Records from a collection
___
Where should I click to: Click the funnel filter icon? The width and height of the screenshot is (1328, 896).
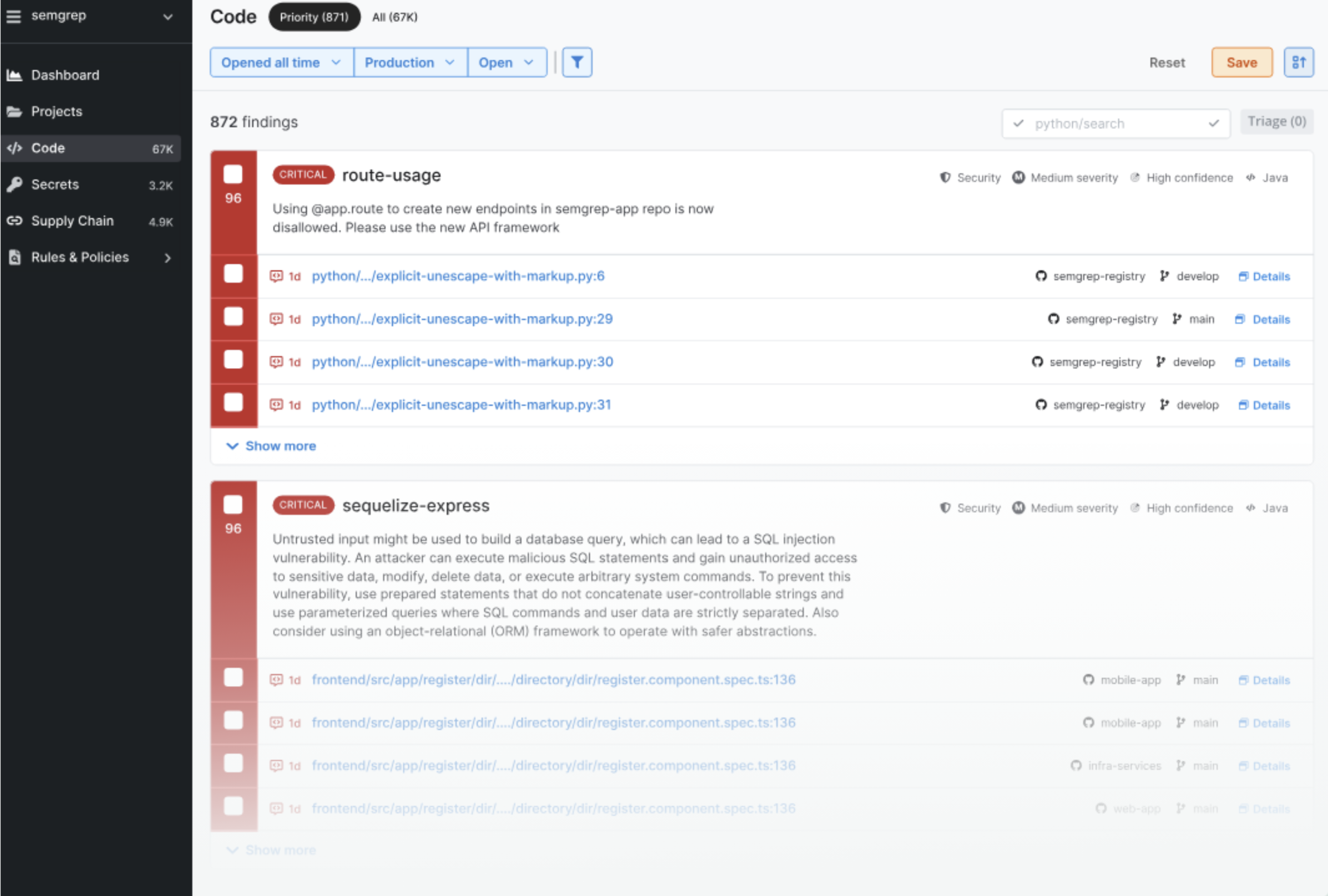coord(577,62)
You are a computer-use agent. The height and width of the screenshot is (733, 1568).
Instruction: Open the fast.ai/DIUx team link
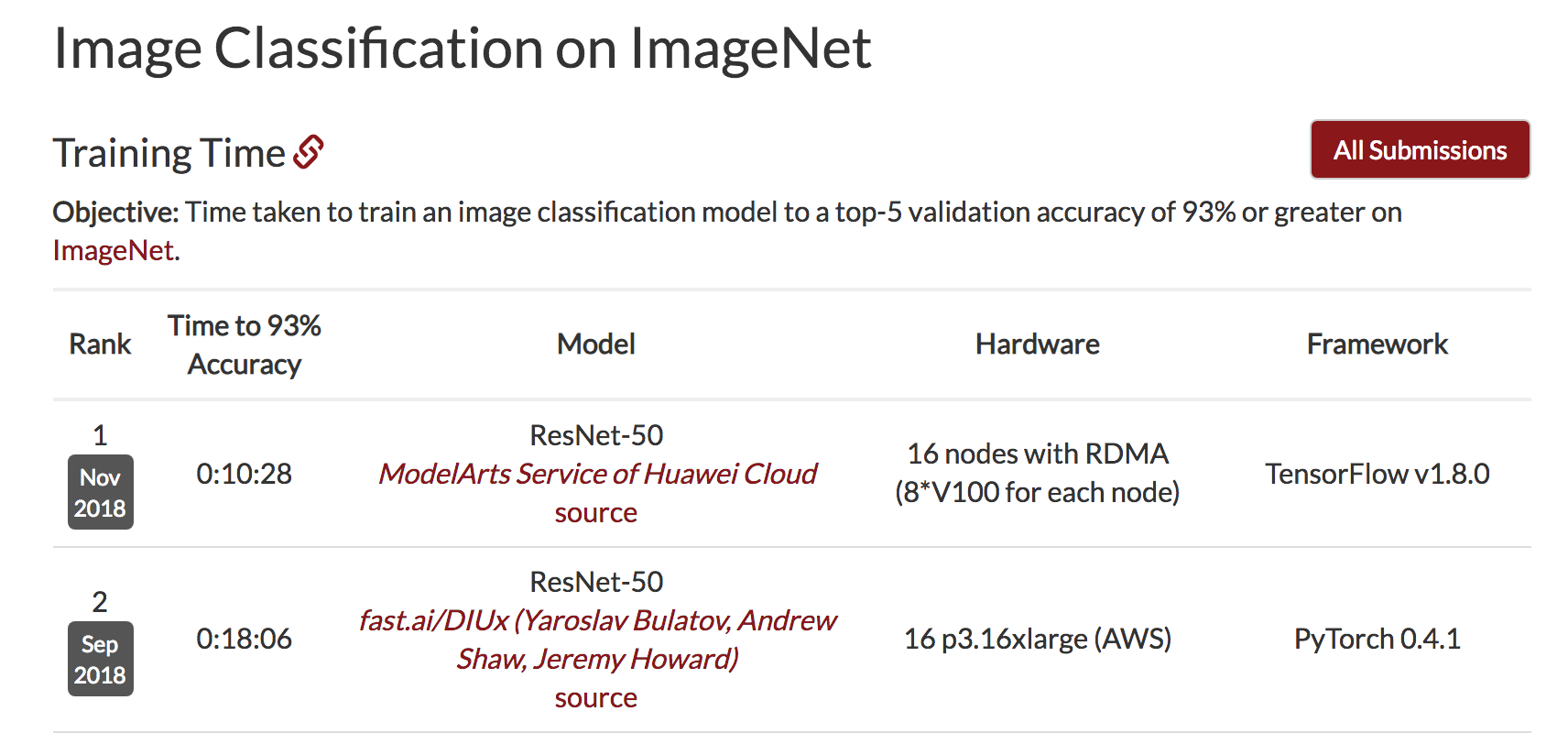[597, 640]
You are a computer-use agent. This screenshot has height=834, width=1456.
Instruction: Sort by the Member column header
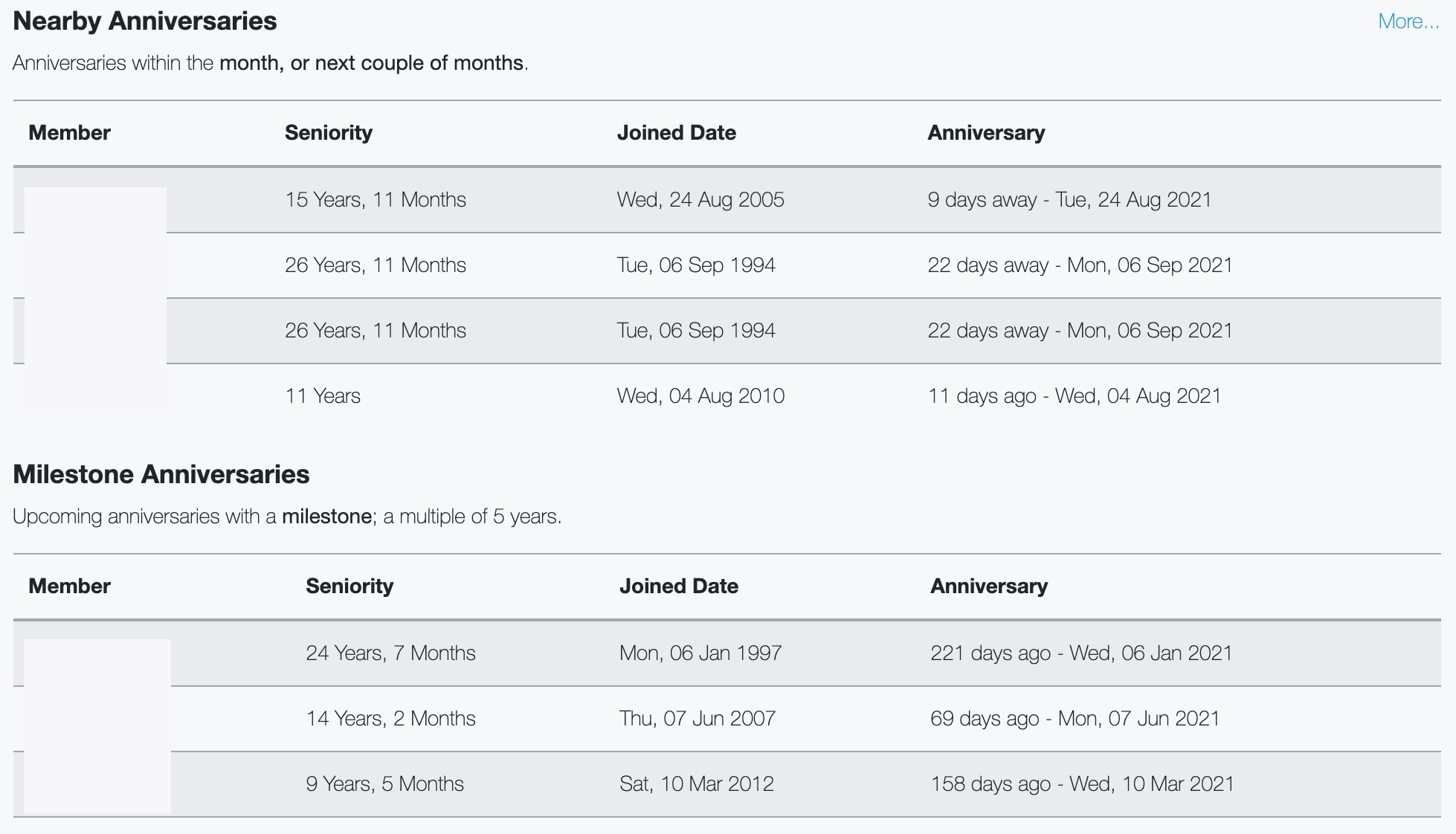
___
EXERCISE BRIEF ::
Gather every line in the records above that contains the string "Instruction". Case counts.

CORRECT RESPONSE ::
Instruction: Open the fast.ai/DIUx team link
Instruction: Sort by the Member column header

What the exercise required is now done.